▸ **Try it**
Pick up the comments on US health care pricing and insurance below and continue them after their last sentence, in the same voice.

▸ **Document passage**
+++++

Except in very rural areas, it's not a monopoly in most places in the US — it's more of wrestling giants, with the uninsured getting screwed since they get stuck with the $590 "list price" that is really just supposed to start off the negotiation.
The AMA isn't a trade union (they don't negotiate pay and benefits for physicians, and only 25% of US physicians are members). The AMA contracts with the feds to develop a list of the relative values of chargeable medical procedures (which then get modified by insurance companies, who decided actual remuneration.
The AMA does come up with a code of ethics, but ensuring US physicians meet acceptable standards of competency is up to your state or territorial medical board, which are all quasi-governmental entities.
I enjoyed your comment about the "health insurance pigeon hole." I mean I get everyone hates health insurance, but what about the car insurance pigeon hole, and the fire insurance pigeon hole? The fundamental idea of insurance — spreading out risk — seems like a good one, and all insurance markets are regulated. It's a fascinating question if health insurance needs to be more regulated, or less, or simply standardized like they do in most other industrialized companies so it can be understood by mere mortals.
I agree with most of the foregoing. I am a primary care physician, and when people ask me for the prices of things —even when I'm able to spend 20 minutes downloading their formulary from some terrible website and then figure out the math of their deductible and out of pocket maximums I typically get it wrong. Every individual plan from every distinct insurance provider is structured differently, and the negotiated prices for the different billable procedures I do are considered (as I understand it) trade secrets of the insurance providers between them and each group of health care providers.

+++++

▸ **Data**
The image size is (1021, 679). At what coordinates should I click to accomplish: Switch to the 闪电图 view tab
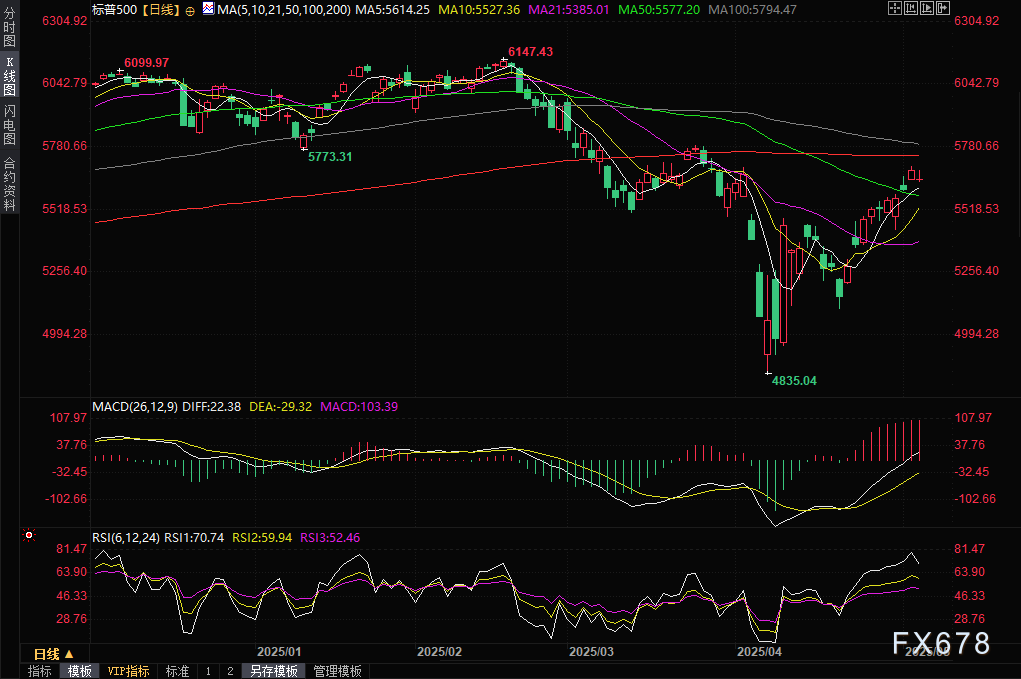coord(9,124)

+++++

▸ **Reply**
The only way of getting a menu of prices like they have posted at the Jiffy Lube is to go to a place that foregoes insurance and lets you pay cash. My group actually has a "price estimating hotline" staffed by a nice group of people who spend all day trying to tell you what your co-pay might be for a given service, but that's only good for figuring what you're in for, and not useful for comparison shopping.
This isn't a conspiracy of physicians to keep prices obscure: we really don't know. It's a side effect of the complex (expensive, inhumane) insurance system in the United States. (The same one that my Canadian colleagues love to roll their eyes at when we go to the same conferences, wondering why we put up with it.)
There's plenty of medical and insurance regulation in this country (resulting in me needing to fill out 8 page forms to get people 3 unpaid days off work for a cold, or a 20 item form to get diabetic test strips for diabetic patients). It would be nice to see more harmonized regulations, though, that didn't assume private enterprise was the perfect cure for all market problems. Health care isn't the same as oil changes and automobile repair. I'm among those who think the Affordable Care Act represented the hopeful breezes for a better future, and that its Swiss-styled system was not the unmitigated disaster my right wing friends claimed it to be.
I think this is a good point: a good primary care clinician should provide a good gatekeeping service for referrals. We should refer you only when it's likely to help, and to a competent specialist. I do think some PCP's refer more than they should because they feel pressed for time and/or think that it's simply easier to send the patient for a specialist to give a more detailed opinion. That opinion can be blinkered, though.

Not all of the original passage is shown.